Who Should Be Your Trustee And What Do They Really Need To Do?

You have decided to establish trusts to accomplish your estate planning and now you need to decide who should serve as trustee. That is often the most difficult, and the single most important decision that needs to be made. You certainly have many choices. Beneficiary or non-beneficiary trustees? Family members, friends, or a corporate trustee? One trustee to serve alone or multiple trustees? There is not one right answer, as each choice has its own advantages and disadvantages.

What is a trustee? A trustee is some person or institution who holds property for the benefit of someone else. Before you choose who you wish to act as your trustee, it makes sense to know what a trustee has the responsibility to do and what duties he or she has.

A trustee has a duty of skill and care. This means the trustee will need to spend probably some significant amount of time to take care of the trust business. How much time that is depends on the purposes and terms of the trust. A trustee may be required to hire and consult with skilled professionals to help them carry out the trustee’s duties, which can include getting legal advice, tax planning and advice, investment advice, accounting assistance, etc.

A trustee also has a duty of loyalty, which means that the trustee’s personal interests cannot conflict with the beneficiaries’ interests. This may be a problem when a trustee is also a beneficiary. However, this problem can be alleviated somewhat by language in the trust itself.

A trustee has a duty to communicate with the beneficiaries. The Ohio Trust Code mandates certain communication – letting current and future beneficiaries know of the existence and terms of the trust, the identity and contact information for the trustee, what assets are in the trust, and the right to have a copy of the trust. The best practice is always to keep the beneficiaries informed.

There is also a duty of confidentiality. That means a trustee must keep certain information confidential. That may be confidentiality between the trustee and all of the beneficiaries, or between the trustee and one of the beneficiaries. There is certainly a balance that must be met between the duty to communicate and the duty of confidentiality. In selecting your trustee, consider who is best to put in a position to deal with these interests.

A trustee has a duty of impartiality, meaning the trustee must balance the interest of all interested beneficiaries, current and future.

Finally, the trustee has a duty not to delegate. In other words some duties should not be delegated, for example, acts involving the exercise of judgment and discretion. This duty does not prevent the trustee from obtaining the advice necessary to make such decisions. It just means that the decisions are ultimately the trustee’s.
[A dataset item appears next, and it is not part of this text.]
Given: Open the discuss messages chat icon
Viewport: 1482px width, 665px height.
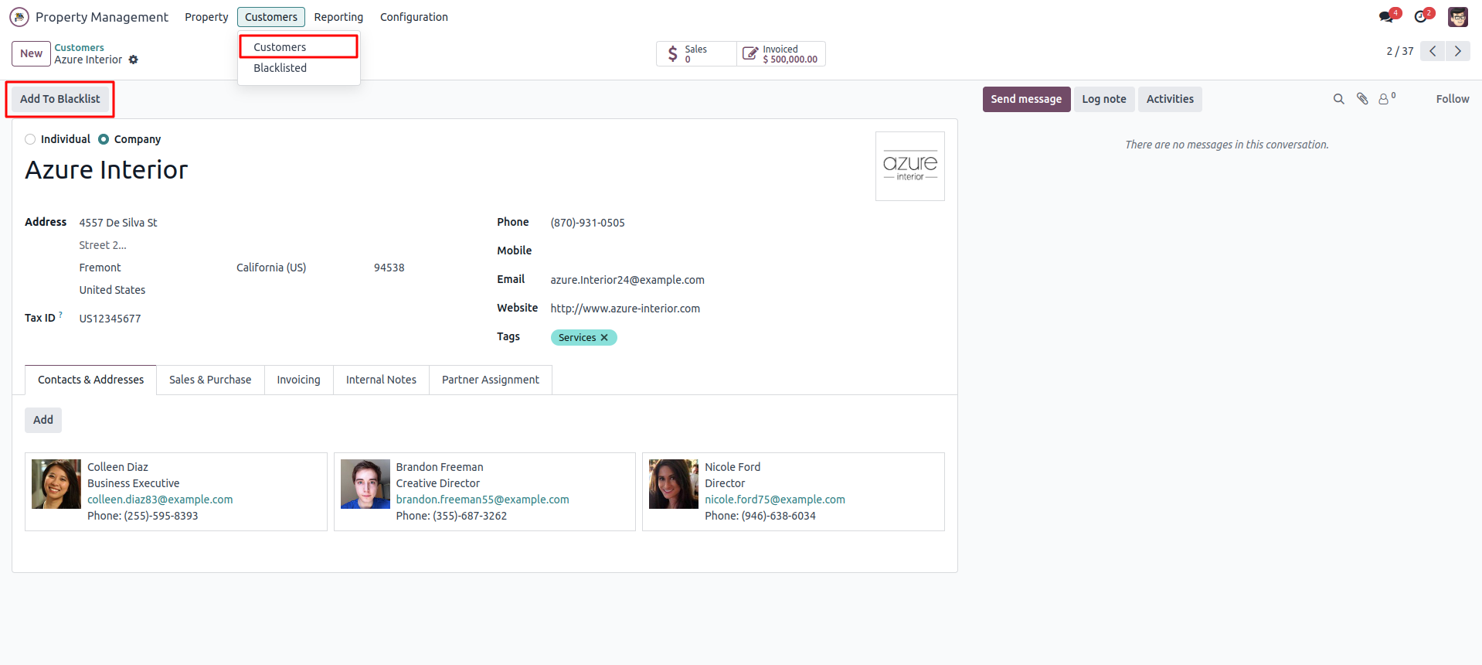Looking at the screenshot, I should (x=1386, y=17).
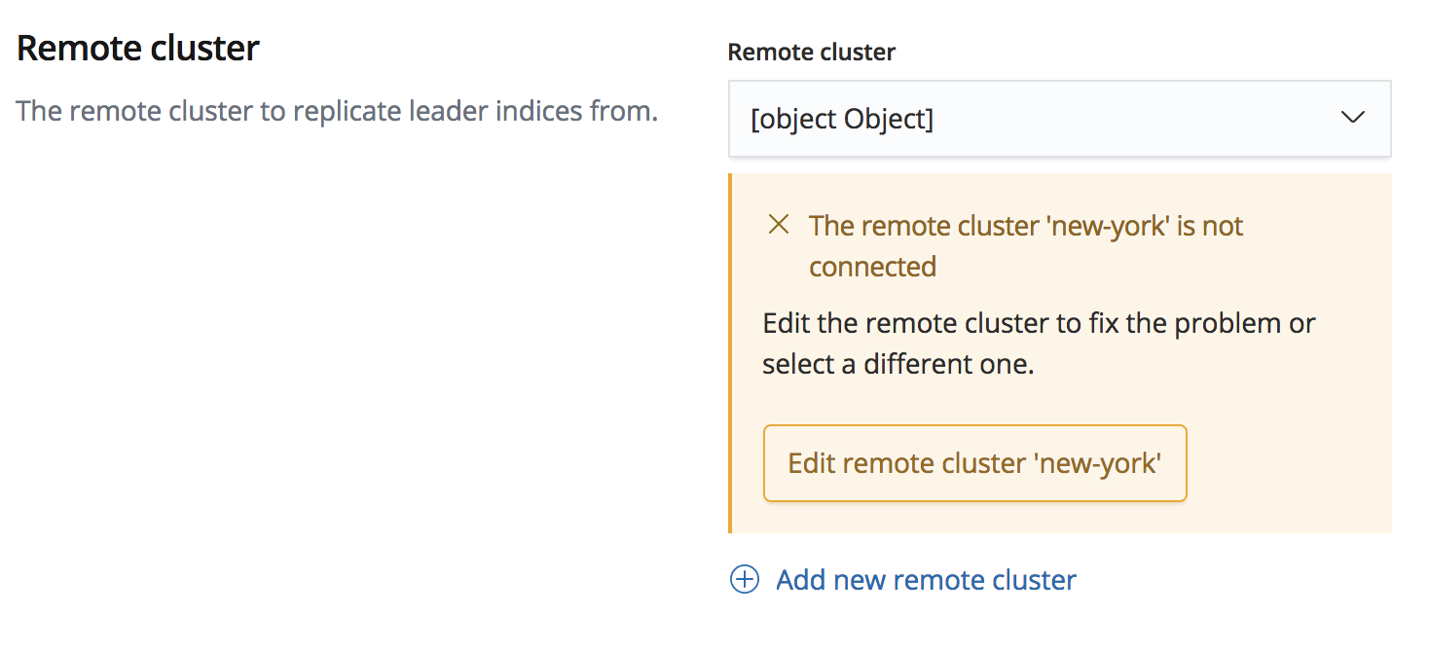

The trustee also has duties regarding investment of the trust assets, tax reporting, etc., which should also be taken into account when choosing your trustee. It may not always be less expensive to have individuals serve as trustees rather than a corporate trustee. Choosing the correct trustee requires some serious thought and consideration, and you should discuss the advantages and disadvantages of your options with your attorney when making your choice.